Given $2$ languages:
Let $u \in \Sigma^*$ (constant word).
$A_u=\{<M> \big{|}\,\, u\in L(M) \text{ and M is TM }\}$
$B_u=\{<M> \big{|}\,\, L(M)=\{u\} \text{ and M is TM }\}$
I already proved those $2$ claimes:
- $A_u \in RE$
- $A_u \notin co-RE$
I need to prove:
- $B_u \notin RE$
- $B_u \notin co-RE$
thanks!
I'm assuming that L(M) means the language recognized by M.
This means M only needs to be a recognizer and not a decider.

◆ What this task involves ◆
Pick up the forum thread about the Turing machine languages A_u and B_u after its last sentence and continue it.

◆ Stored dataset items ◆
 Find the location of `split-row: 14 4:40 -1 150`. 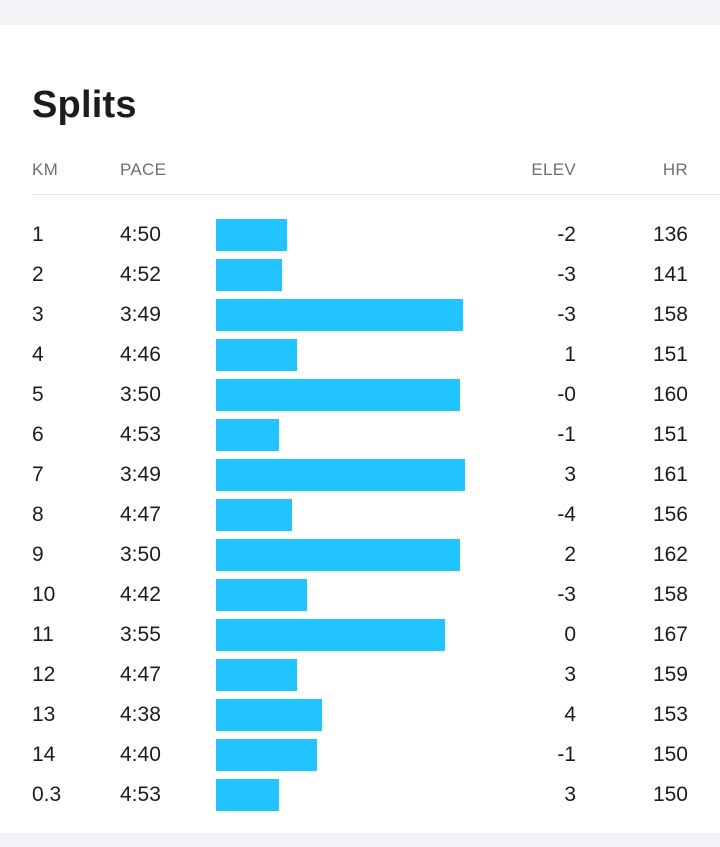

split-row: 14 4:40 -1 150 is located at coordinates (360, 755).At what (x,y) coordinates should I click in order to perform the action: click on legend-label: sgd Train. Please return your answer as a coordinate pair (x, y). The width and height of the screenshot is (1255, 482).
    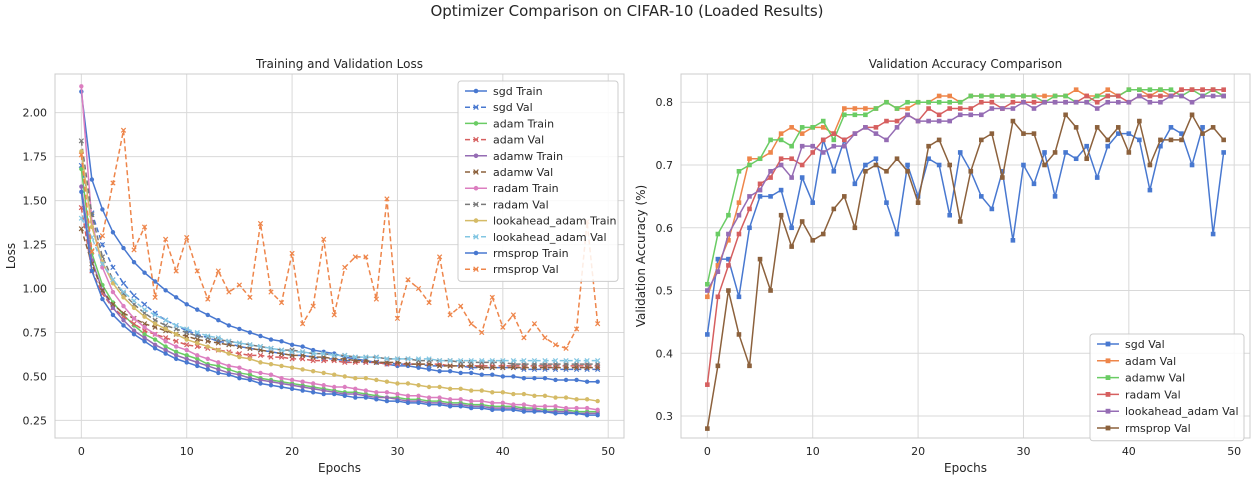
    Looking at the image, I should click on (518, 92).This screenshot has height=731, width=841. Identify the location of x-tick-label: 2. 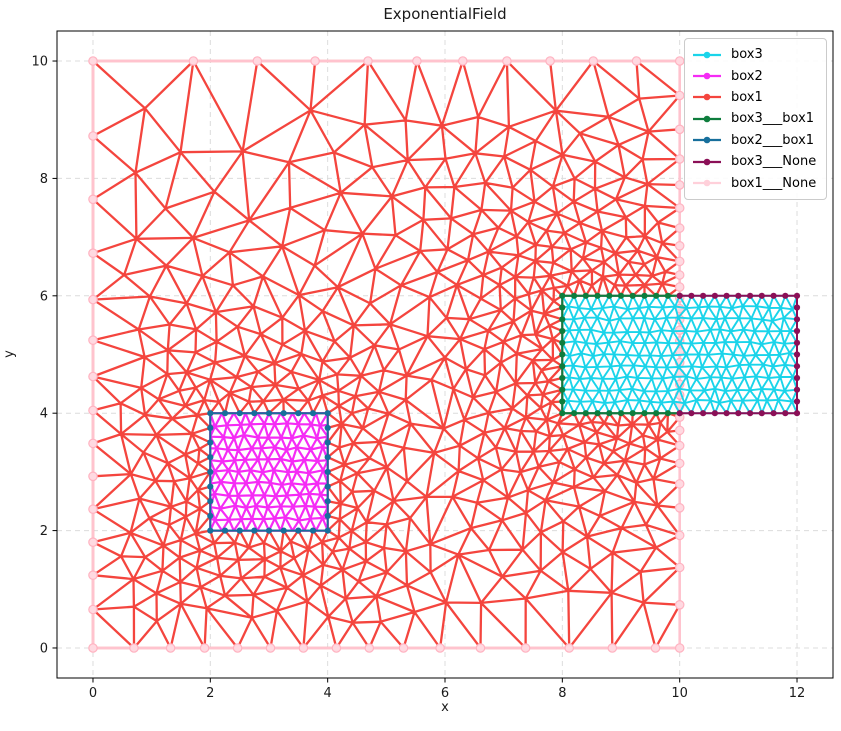
(210, 694).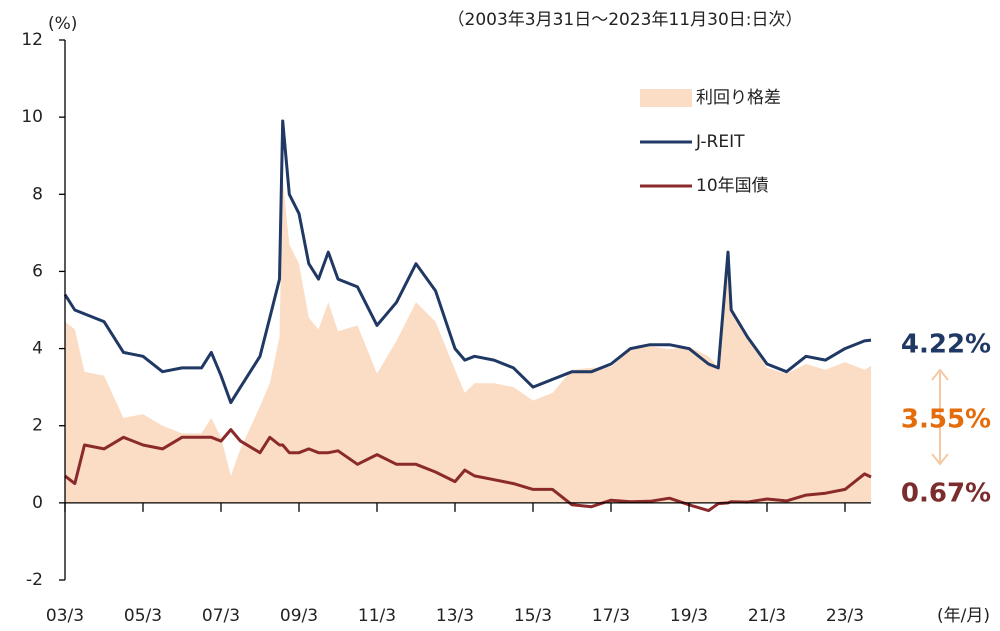  What do you see at coordinates (946, 494) in the screenshot?
I see `end-label: 0.67%` at bounding box center [946, 494].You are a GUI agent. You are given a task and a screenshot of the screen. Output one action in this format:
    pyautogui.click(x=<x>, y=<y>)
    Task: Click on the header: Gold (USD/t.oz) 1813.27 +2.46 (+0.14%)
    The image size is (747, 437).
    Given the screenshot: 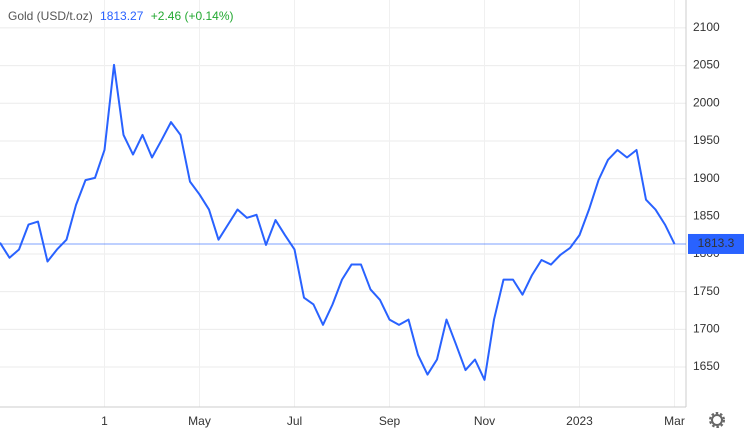 What is the action you would take?
    pyautogui.click(x=121, y=16)
    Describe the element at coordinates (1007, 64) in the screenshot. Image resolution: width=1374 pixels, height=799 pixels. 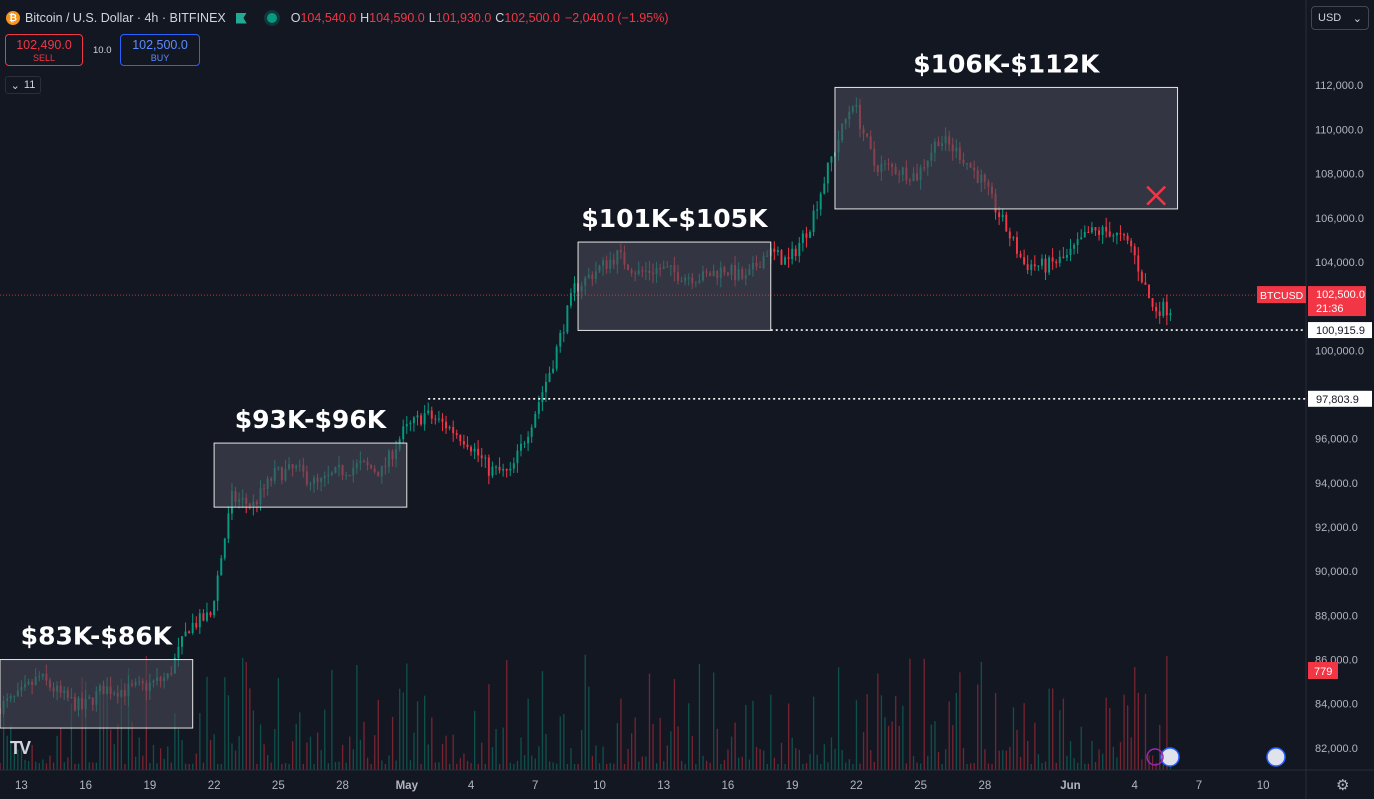
I see `range-label: $106K-$112K` at that location.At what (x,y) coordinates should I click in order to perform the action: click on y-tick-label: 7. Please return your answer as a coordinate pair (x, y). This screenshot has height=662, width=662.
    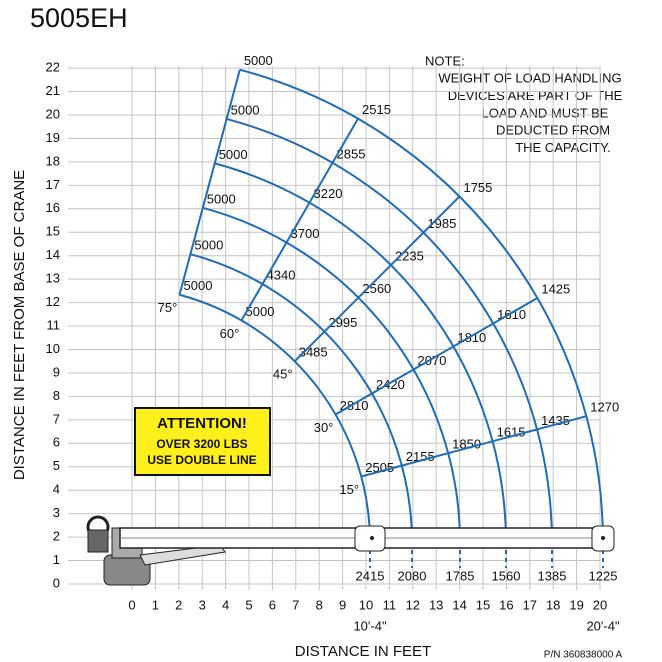
    Looking at the image, I should click on (56, 418).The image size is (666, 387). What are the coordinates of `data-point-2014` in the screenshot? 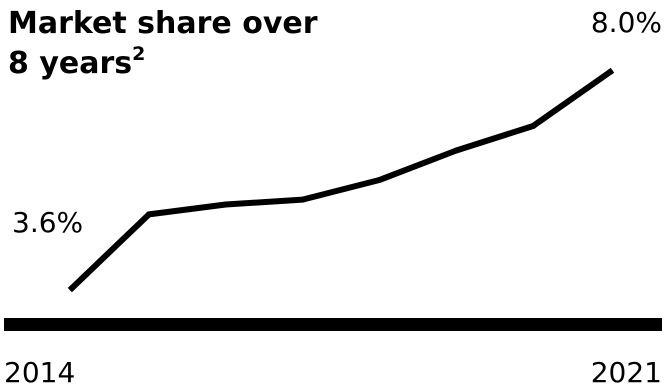 It's located at (72, 288).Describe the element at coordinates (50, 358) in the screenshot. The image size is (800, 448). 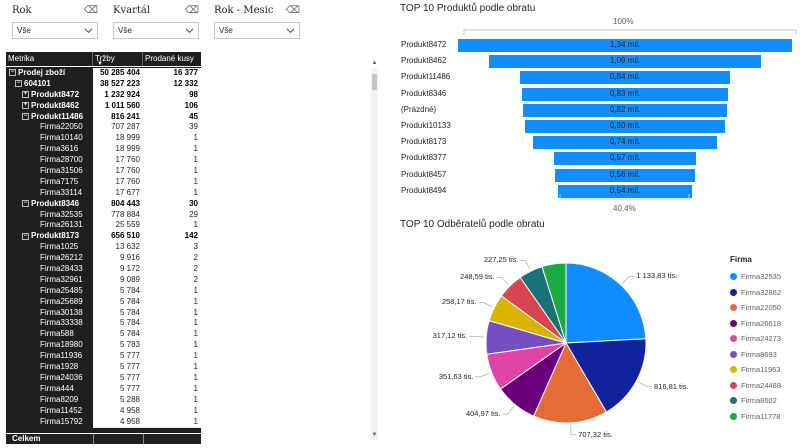
I see `row-label-cell: Firma11936` at that location.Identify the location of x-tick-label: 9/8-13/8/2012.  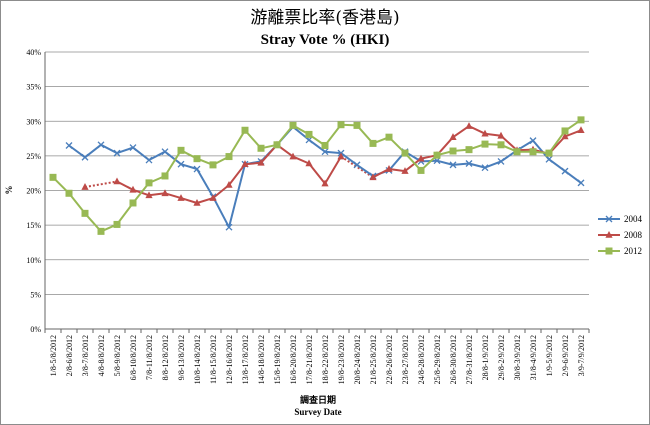
(182, 358).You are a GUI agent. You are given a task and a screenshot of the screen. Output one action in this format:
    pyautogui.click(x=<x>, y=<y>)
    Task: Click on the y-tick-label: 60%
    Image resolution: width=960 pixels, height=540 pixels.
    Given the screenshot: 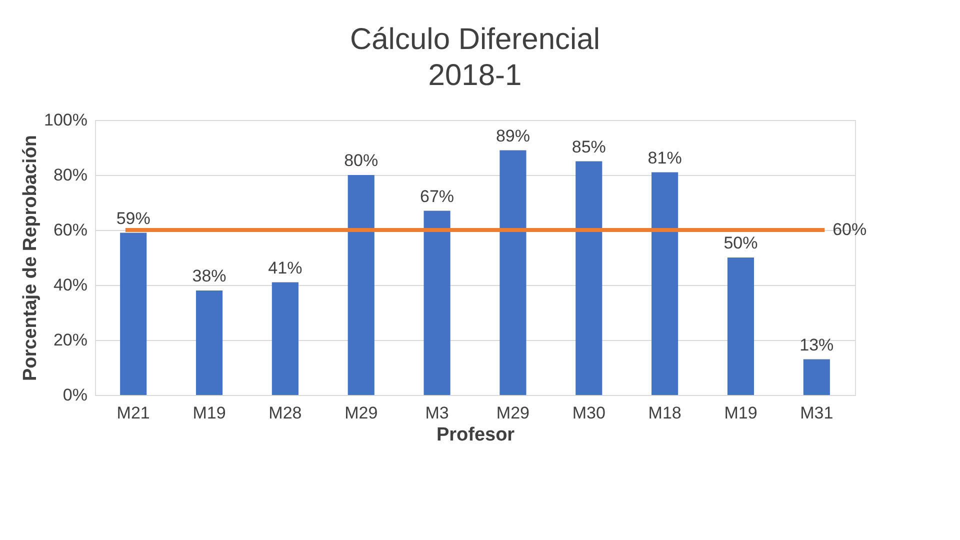 What is the action you would take?
    pyautogui.click(x=70, y=230)
    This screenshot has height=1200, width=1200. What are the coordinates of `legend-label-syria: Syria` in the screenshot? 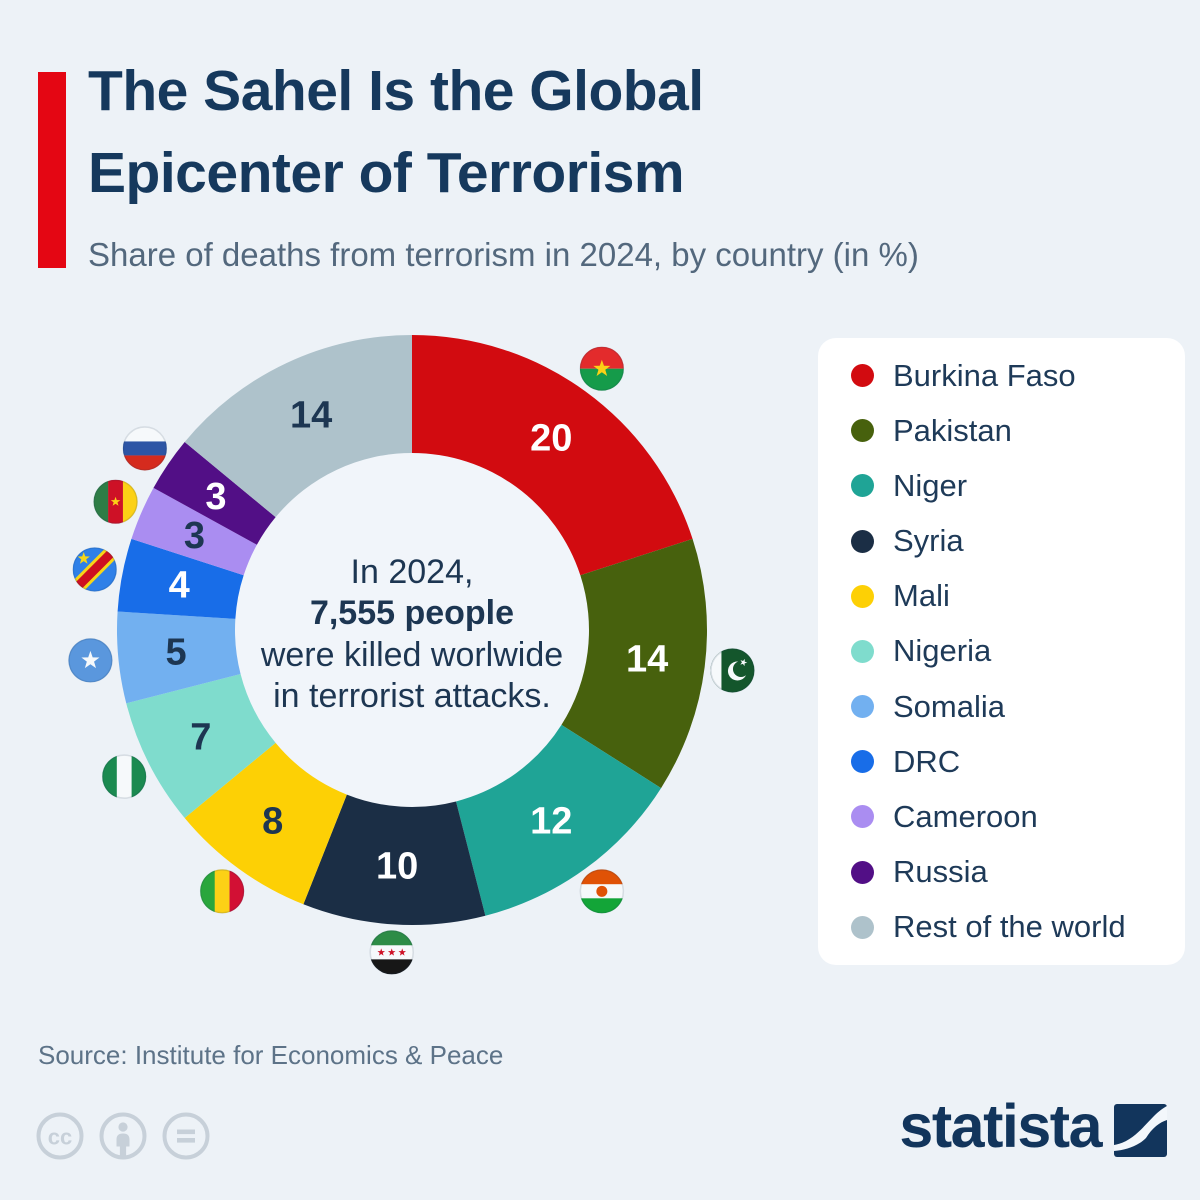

◆ Reply to the exercise ◆
Let R be a recognizer for $B_u$
Construct the following machine,
NON-HALT = "On input $<A>$, w
$\quad\quad\quad\quad\quad\quad\quad1. <M>$ = "On input x
$\quad\quad\quad\quad\quad\quad\quad\quad\quad\quad\quad\quad\quad$if x = u
$\quad\quad\quad\quad\quad\quad\quad\quad\quad\quad\quad\quad\quad\quad\;$accept
$\quad\quad\quad\quad\quad\quad\quad\quad\quad\quad\quad\quad\quad$otherwise
$\quad\quad\quad\quad\quad\quad\quad\quad\quad\quad\quad\quad\quad\quad\;$Run A on w
$\quad\quad\quad\quad\quad\quad\quad\quad\quad\quad\quad\quad\quad\quad\;$accept "
$\quad\quad\quad\quad\quad\quad\quad2. $ if R accepts M
$\quad\quad\quad\quad\quad\quad\quad\quad\quad$ accept
$\quad\quad\quad\quad\quad\quad\quad\;\;$ otherwise
$\quad\quad\quad\quad\quad\quad\quad\quad\quad$ reject"
In line 1, $<M>$ is constructed to be a recognizer for $L = \{u\}$ iff A loops on w
So in line 2, if R accepts M, it means A loops on w.
So, if R existed, NON-HALT would be a recognizer for the non-halting problem.
This would be a contradiction that the non-halting problem is not recognizable.
So, $B_u$ must not be recognizable.